MAJDAL SHAMS – La barrière frontalière dans la vallée bordant cette ville druze du Golan était autrefois surnommée la « barrière hurlante », un endroit où les habitants du côté israélien et leurs proches du côté syrien s’appelaient bruyamment pour échanger des nouvelles.
“C’était avant WhatsApp et Zoom”, plaisantait lundi un habitant qui préférait garder l’anonymat, au lendemain de la chute du régime du président syrien Bachar al-Assad.
Partout dans le monde, les Syriens sont descendus dans la rue pour célébrer la fin de la dictature d’Assad. Les Druzes de Majdal Shams ont également organisé des défilés dans leur ville, située sur le plateau stratégique du Golan, capturée à la Syrie lors de la guerre des Six Jours en 1967 et annexée. En effet d’Israël en 1981.
Pour cette communauté, la joie de ce changement politique soudain en Syrie est doublement significative. Depuis 57 ans, des familles du plateau du Golan, dont Majdal Shams et trois autres villes – Ein Qiniyye, Mas’ade et Buq’ata – sont séparées de leurs proches vivant en Syrie. Une zone tampon contrôlée par l’ONU divise les deux camps, avec un seul point de passage entre eux.

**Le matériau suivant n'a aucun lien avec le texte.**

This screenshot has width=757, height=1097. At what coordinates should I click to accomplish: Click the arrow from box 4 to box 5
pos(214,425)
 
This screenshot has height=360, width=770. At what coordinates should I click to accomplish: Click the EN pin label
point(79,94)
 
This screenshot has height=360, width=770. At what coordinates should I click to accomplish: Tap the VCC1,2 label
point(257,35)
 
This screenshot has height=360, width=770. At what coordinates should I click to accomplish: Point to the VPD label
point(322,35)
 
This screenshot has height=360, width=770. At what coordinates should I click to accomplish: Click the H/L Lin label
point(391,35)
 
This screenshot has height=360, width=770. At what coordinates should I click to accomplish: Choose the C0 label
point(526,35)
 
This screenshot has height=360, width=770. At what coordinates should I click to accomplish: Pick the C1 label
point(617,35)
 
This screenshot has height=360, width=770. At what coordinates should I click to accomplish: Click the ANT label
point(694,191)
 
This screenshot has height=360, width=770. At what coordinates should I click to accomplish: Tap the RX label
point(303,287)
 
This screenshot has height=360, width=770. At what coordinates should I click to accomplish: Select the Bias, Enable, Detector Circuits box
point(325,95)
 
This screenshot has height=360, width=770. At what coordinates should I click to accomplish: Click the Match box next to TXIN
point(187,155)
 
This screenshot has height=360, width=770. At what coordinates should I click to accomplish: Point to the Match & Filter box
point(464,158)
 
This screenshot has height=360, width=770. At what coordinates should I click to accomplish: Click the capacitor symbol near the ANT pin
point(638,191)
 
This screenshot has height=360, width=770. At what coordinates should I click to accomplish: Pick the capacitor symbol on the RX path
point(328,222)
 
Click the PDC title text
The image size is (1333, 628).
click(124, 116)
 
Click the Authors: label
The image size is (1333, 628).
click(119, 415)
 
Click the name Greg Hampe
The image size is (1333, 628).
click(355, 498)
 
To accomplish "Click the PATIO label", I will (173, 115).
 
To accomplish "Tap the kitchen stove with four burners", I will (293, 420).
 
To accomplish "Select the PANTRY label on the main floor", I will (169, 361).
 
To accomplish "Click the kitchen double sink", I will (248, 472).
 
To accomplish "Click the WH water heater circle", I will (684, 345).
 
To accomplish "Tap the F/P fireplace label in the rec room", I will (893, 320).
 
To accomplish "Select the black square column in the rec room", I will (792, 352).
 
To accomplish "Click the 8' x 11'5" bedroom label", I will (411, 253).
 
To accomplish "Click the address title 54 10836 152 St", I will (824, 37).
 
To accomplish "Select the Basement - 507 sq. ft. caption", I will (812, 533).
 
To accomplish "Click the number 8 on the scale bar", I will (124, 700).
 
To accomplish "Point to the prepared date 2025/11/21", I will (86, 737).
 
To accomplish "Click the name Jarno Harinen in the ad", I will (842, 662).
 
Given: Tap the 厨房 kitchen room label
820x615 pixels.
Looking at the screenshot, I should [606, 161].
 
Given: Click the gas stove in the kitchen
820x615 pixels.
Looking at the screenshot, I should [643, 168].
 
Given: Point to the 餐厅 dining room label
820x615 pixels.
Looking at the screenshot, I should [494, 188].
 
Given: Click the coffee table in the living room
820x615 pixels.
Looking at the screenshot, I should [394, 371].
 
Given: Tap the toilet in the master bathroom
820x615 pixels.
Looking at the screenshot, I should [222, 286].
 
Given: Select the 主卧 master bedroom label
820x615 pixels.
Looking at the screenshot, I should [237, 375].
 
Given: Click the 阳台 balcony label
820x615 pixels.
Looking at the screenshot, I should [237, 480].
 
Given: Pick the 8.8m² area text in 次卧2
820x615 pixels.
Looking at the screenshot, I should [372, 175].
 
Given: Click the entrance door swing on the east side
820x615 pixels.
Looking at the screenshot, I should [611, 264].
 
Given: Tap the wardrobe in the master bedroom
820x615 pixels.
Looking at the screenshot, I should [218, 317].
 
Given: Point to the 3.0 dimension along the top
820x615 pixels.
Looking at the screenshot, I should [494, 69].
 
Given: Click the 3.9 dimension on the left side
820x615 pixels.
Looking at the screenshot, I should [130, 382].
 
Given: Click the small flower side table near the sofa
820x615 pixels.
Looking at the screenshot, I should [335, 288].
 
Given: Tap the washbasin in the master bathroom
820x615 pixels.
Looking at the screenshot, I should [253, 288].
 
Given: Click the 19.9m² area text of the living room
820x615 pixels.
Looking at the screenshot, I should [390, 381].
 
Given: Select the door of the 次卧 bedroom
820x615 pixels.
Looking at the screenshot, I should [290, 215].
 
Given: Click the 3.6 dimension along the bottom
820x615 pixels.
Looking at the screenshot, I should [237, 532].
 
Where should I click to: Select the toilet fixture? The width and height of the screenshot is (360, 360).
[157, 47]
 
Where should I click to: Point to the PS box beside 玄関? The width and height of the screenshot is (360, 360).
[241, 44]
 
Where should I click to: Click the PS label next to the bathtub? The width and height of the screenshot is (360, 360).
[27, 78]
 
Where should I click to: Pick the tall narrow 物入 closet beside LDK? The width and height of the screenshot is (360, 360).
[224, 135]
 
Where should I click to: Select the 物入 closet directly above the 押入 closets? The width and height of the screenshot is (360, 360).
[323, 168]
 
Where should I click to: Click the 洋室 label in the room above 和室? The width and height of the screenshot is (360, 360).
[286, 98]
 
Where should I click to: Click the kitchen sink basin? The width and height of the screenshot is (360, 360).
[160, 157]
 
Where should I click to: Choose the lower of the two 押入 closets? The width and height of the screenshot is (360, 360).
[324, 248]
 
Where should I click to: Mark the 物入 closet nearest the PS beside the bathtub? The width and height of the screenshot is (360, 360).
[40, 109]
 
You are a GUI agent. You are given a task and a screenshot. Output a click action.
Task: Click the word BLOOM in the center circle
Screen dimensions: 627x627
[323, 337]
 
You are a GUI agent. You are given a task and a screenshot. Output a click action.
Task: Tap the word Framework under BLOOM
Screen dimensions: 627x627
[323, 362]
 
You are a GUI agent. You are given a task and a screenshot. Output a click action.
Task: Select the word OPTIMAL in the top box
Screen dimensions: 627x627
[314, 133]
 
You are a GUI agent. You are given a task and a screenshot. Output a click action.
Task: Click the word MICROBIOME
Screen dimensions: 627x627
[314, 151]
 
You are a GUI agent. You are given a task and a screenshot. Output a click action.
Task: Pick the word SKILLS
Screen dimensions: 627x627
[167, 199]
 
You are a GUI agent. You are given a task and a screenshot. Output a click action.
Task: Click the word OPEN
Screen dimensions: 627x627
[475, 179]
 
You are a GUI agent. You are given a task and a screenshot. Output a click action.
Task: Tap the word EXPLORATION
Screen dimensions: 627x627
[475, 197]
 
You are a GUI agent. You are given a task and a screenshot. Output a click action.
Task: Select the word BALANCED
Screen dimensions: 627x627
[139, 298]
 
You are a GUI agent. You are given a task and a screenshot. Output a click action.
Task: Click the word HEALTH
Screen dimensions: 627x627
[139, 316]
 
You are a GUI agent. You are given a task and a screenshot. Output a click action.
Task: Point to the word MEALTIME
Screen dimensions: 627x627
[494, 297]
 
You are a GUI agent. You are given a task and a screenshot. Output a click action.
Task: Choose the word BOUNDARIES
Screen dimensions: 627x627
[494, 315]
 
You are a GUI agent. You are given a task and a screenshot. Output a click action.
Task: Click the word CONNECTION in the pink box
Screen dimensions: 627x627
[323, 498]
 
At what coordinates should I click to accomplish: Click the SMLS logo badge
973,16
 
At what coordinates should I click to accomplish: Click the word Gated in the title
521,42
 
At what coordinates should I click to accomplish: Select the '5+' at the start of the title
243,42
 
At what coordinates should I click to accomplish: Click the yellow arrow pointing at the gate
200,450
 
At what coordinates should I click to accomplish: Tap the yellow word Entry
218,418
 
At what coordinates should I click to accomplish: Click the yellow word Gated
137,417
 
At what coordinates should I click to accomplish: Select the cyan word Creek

Bien qu’Israël et la Syrie soient toujours officiellement en guerre, quelque 20 000 habitants druzes du plateau du Golan espèrent désormais que le nouveau gouvernement syrien leur permettra de renouer physiquement avec leurs familles.
“La chute d’Assad est une bonne nouvelle”, déclare Em Nasim Nabih, portant le foulard blanc traditionnel druze, mais laissant le visage découvert, contrairement à certaines femmes plus traditionnelles. Il partage son enthousiasme en passant la barrière frontalière.
Un char de Tsahal stationné près de la barrière frontalière israélo-syrienne à Majdal Shams, le 9 décembre 2024. (Lindy Barnett)
Cet événement semble être de bon augure, moins de cinq mois après l’attaque dévastatrice du groupe terroriste chiite libanais Hezbollah, le 27 juillet, qui a coûté la vie à 12 enfants et adolescents jouant sur un terrain de football du centre-ville.
Il s’agit de l’attaque la plus sanglante menée par le Hezbollah depuis que le groupe terroriste a commencé ses attaques dans le nord d’Israël le 8 octobre 2023, un jour après le pogrom mené par le groupe terroriste palestinien Hamas dans le sud d’Israël, au cours duquel les terroristes du groupe ont tué plus de 1 200 personnes et 251 kidnappées, qui ont ensuite été emmenées dans la bande de Gaza.
Durant la guerre contre le Hezbollah – qui s’est terminée le 27 novembre par un cessez-le-feu de 60 jours – les habitants de Majdal Shams vivaient dans une véritable zone de guerre.
« Jusqu’à aujourd’hui, nous n’avons pas connu la paix », a déclaré Nabih.
Des gens sur les lieux d’une attaque meurtrière à la roquette du Hezbollah sur un terrain de football dans la ville druze de Majdal Shams, sur le plateau du Golan, au cours de laquelle 12 enfants ont été tués, le 29 juillet 2024. (Michael Giladi/Flash90)
Interrogé sur ses opinions politiques et sa loyauté, Nabih a déclaré à un journaliste - d’Israël qui n’a pas voulu discuter de la question de savoir si le plateau du Golan « est syrien ou israélien ».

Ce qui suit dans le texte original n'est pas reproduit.